● To do:
Please reproduce the lines of the material below word for word, starting at the line that contains "Screen dimensions: 1456x822" and ending after the line that contains "coord(431,119)", leaving the pictures out.

● Entries supplied:
━━━━

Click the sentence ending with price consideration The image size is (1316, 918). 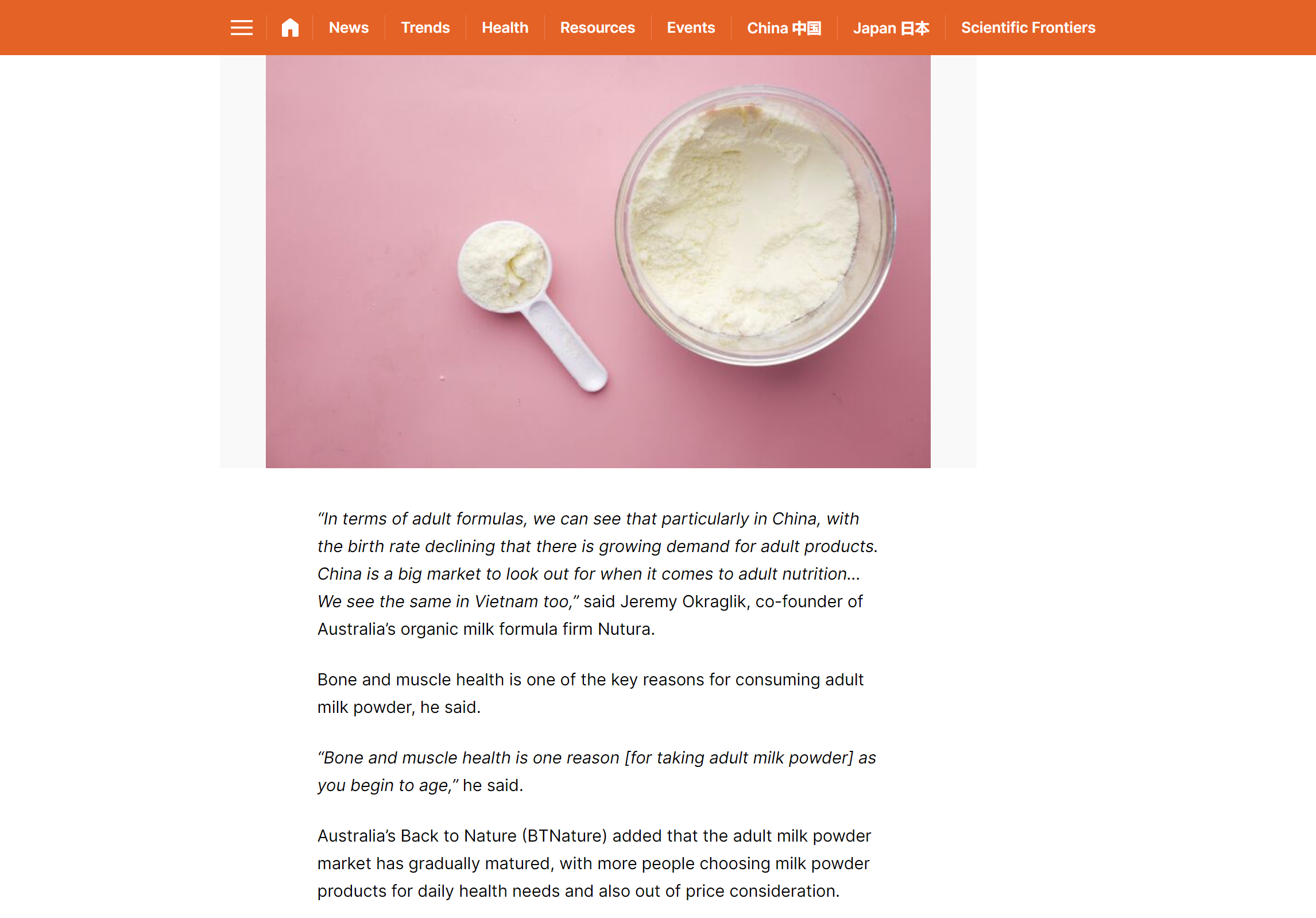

━━━━

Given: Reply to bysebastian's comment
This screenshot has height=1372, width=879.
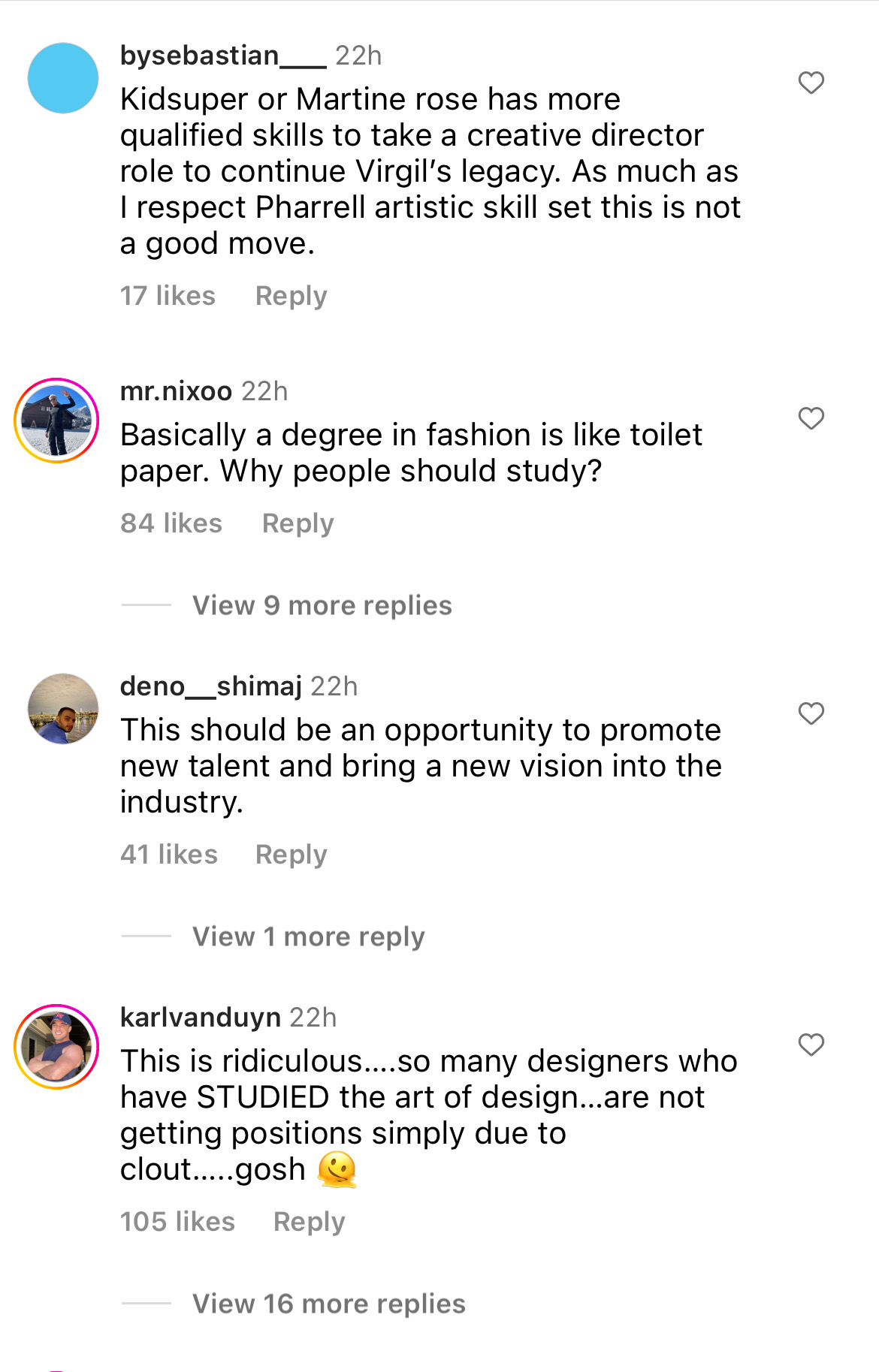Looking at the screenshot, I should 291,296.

━━━━

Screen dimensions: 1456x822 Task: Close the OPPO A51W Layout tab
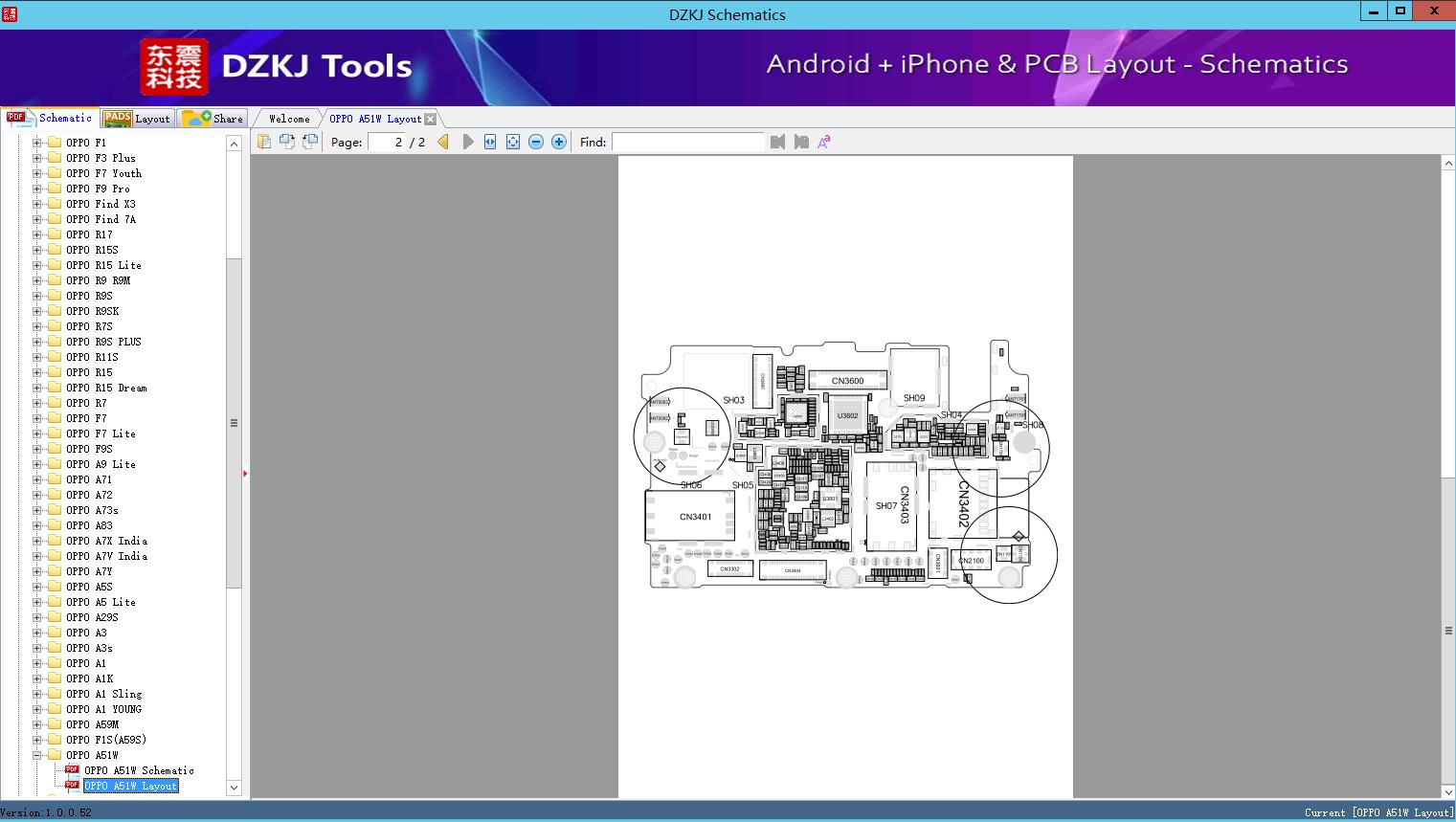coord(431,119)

━━━━

● Solution:
Screen dimensions: 1456x822 Task: Close the OPPO A51W Layout tab
coord(431,119)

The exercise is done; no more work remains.